TO DO = The listing that follows must be given again in full and exactly.
- Opening Delimiter -
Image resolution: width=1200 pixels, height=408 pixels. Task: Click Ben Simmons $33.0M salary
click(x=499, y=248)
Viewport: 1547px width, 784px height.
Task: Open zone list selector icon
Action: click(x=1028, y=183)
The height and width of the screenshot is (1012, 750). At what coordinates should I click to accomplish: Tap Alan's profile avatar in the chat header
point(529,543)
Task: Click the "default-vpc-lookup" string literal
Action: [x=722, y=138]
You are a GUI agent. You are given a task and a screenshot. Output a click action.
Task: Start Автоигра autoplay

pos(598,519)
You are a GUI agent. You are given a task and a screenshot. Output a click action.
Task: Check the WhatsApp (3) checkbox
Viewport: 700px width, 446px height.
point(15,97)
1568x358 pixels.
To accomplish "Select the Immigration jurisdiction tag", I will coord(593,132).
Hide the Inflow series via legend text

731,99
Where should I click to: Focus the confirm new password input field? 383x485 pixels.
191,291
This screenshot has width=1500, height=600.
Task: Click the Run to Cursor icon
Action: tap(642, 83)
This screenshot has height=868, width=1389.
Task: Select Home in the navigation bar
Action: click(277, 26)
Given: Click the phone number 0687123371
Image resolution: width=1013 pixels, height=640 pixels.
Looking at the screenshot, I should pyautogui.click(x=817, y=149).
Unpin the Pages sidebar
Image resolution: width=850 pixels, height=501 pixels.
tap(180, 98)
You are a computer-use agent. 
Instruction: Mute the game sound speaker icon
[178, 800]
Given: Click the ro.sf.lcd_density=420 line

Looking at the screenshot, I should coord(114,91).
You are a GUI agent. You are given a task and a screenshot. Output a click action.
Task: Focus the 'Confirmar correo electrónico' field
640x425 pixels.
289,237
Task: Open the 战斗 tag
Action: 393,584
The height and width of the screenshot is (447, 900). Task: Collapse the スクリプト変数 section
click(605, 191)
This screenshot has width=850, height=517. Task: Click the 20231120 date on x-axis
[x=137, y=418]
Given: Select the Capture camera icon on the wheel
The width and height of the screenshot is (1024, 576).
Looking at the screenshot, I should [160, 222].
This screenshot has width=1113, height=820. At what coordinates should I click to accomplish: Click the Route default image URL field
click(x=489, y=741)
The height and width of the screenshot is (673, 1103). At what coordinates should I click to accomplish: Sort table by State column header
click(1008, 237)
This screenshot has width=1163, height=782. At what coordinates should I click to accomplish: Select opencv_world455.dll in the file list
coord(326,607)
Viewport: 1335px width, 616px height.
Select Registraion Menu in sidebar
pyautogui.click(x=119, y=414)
- Closing Delimiter -
SOLUTION TO THIS EXERCISE =
Image resolution: width=1200 pixels, height=408 pixels. Task: Click Ben Simmons $33.0M salary
click(x=499, y=248)
Viewport: 1547px width, 784px height.
Task: Open zone list selector icon
Action: click(x=1028, y=183)
The height and width of the screenshot is (1012, 750). At what coordinates should I click to accomplish: Tap Alan's profile avatar in the chat header
point(529,543)
Task: Click the "default-vpc-lookup" string literal
Action: [x=722, y=138]
You are a GUI agent. You are given a task and a screenshot. Output a click action.
Task: Start Автоигра autoplay

pos(598,519)
You are a GUI agent. You are given a task and a screenshot. Output a click action.
Task: Check the WhatsApp (3) checkbox
Viewport: 700px width, 446px height.
point(15,97)
1568x358 pixels.
To accomplish "Select the Immigration jurisdiction tag", I will coord(593,132).
Hide the Inflow series via legend text

731,99
Where should I click to: Focus the confirm new password input field? 383x485 pixels.
191,291
This screenshot has width=1500, height=600.
Task: Click the Run to Cursor icon
Action: tap(642, 83)
This screenshot has height=868, width=1389.
Task: Select Home in the navigation bar
Action: click(277, 26)
Given: Click the phone number 0687123371
Image resolution: width=1013 pixels, height=640 pixels.
Looking at the screenshot, I should pyautogui.click(x=817, y=149).
Unpin the Pages sidebar
Image resolution: width=850 pixels, height=501 pixels.
tap(180, 98)
You are a computer-use agent. 
Instruction: Mute the game sound speaker icon
[178, 800]
Given: Click the ro.sf.lcd_density=420 line

Looking at the screenshot, I should coord(114,91).
You are a GUI agent. You are given a task and a screenshot. Output a click action.
Task: Focus the 'Confirmar correo electrónico' field
640x425 pixels.
289,237
Task: Open the 战斗 tag
Action: 393,584
The height and width of the screenshot is (447, 900). Task: Collapse the スクリプト変数 section
click(605, 191)
This screenshot has width=850, height=517. Task: Click the 20231120 date on x-axis
[x=137, y=418]
Given: Select the Capture camera icon on the wheel
The width and height of the screenshot is (1024, 576).
Looking at the screenshot, I should [160, 222].
This screenshot has width=1113, height=820. At what coordinates should I click to accomplish: Click the Route default image URL field
click(x=489, y=741)
The height and width of the screenshot is (673, 1103). At what coordinates should I click to accomplish: Sort table by State column header
click(1008, 237)
This screenshot has width=1163, height=782. At what coordinates should I click to accomplish: Select opencv_world455.dll in the file list
coord(326,607)
Viewport: 1335px width, 616px height.
Select Registraion Menu in sidebar
pyautogui.click(x=119, y=414)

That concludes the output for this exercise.